Re: cgroup access daemon

Vrijendra (वृजेन्द्र) Gokhale <vrigo@xxxxxxxxxx> · Fri, 28 Jun 2013 11:51:08 -0700

On Fri, Jun 28, 2013 at 11:37 AM, Tim Hockin <thockin@xxxxxxxxxx> wrote:

> On Fri, Jun 28, 2013 at 9:31 AM, Serge Hallyn <serge.hallyn@xxxxxxxxxx>
> wrote:
> > Quoting Tim Hockin (thockin@xxxxxxxxxx):
> >> On Thu, Jun 27, 2013 at 11:11 AM, Serge Hallyn <serge.hallyn@xxxxxxxxxx>
> wrote:
> >> > Quoting Tim Hockin (thockin@xxxxxxxxxx):
> >> >
> >> >> For our use case this is a huge problem.  We have people who access
> >> >> cgroup files in a fairly tight loops, polling for information.  We
> >> >> have literally hundeds of jobs running on sub-second frequencies -
> >> >> plumbing all of that through a daemon is going to be a disaster.
> >> >> Either your daemon becomes a bottleneck, or we have to build
> something
> >> >> far more scalable than you really want to.  Not to mention the
> >> >> inefficiency of inserting a layer.
> >> >
> >> > Currently you can trivially create a container which has the
> >> > container's cgroups bind-mounted to the expected places
> >> > (/sys/fs/cgroup/$controller) by uncommenting two lines in the
> >> > configuration file, and handle cgroups through cgroupfs there.
> >> > (This is what the management agent wants to be an alternative
> >> > for)  The main deficiency there is that /proc/self/cgroups is
> >> > not filtered, so it will show /lxc/c1 for init's cgroup, while
> >> > the host's /sys/fs/cgroup/devices/lxc/c1/c1.real will be what
> >> > is seen under the container's /sys/fs/cgroup/devices (for
> >> > instance).  Not ideal.
> >>
> >> I'm really saying that if your daemon is to provide a replacement for
> >> cgroupfs direct access, it needs to be designed to be scalable.  If
> >> we're going to get away from bind mounting cgroupfs into user
> >> namespaces, then let's try to solve ALL the problems.
> >>
> >> >> We also need the ability to set up eventfds for users or to let them
> >> >> poll() on the socket from this daemon.
> >> >
> >> > So you'd want to be able to request updates when any cgroup value
> >> > is changed, right?
> >>
> >> Not necessarily ANY, but that's the terminus of this API facet.
> >>
> >> > That's currently not in my very limited set of commands, but I can
> >> > certainly add it, and yes it would be a simple unix sock so you can
> >> > set up eventfd, select/poll, etc.
> >>
> >> Assuming the protocol is basically a pass-through to basic filesystem
> >> ops, it should be pretty easy.  You just need to add it to your
> >> protocol.
> >>
> >> But it brings up another point - access control.  How do you decide
> >> which files a child agent should have access to?  Does that ever
> >> change based on the child's configuration?
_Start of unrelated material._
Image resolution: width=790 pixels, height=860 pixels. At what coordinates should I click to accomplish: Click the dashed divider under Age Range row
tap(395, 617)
In our world, the answer is
> >> almost certainly yes.
> >
> > Could you give examples?
> >
> > If you have a white/academic paper I should go read, that'd be great.
>
> We don't have anything on this, but examples may help.
>
> Someone running as root should be able to connect to the "native"
> daemon and read or write any cgroup file they want, right?  You could
> argue that root should be able to do this to a child-daemon, too, but
> let's ignore that.
>
> But inside a container, I don't want the users to be able to write to
> anything in their own container.  I do want them to be able to make
> sub-cgroups, but only 5 levels deep.  For sub-cgroups, they should be
> able to write to memory.limit_in_bytes, to read but not write
> memory.soft_limit_in_bytes, and not be able to read memory.stat.
>
> To get even fancier, a user should be able to create a sub-cgroup and
> then designate that sub-cgroup as "final" - no further sub-sub-cgroups
> allowed under it.  They should also be able to designate that a
> sub-cgroup is "one-way" - once a process enters it, it can not leave.
>
> These are real(ish) examples based on what people want to do today.
> In particular, the last couple are things that we want to do, but
> don't do today.
>

To elaborate on what Tim mentioned earlier:

A lot of google workloads run third party code (think AppEngine).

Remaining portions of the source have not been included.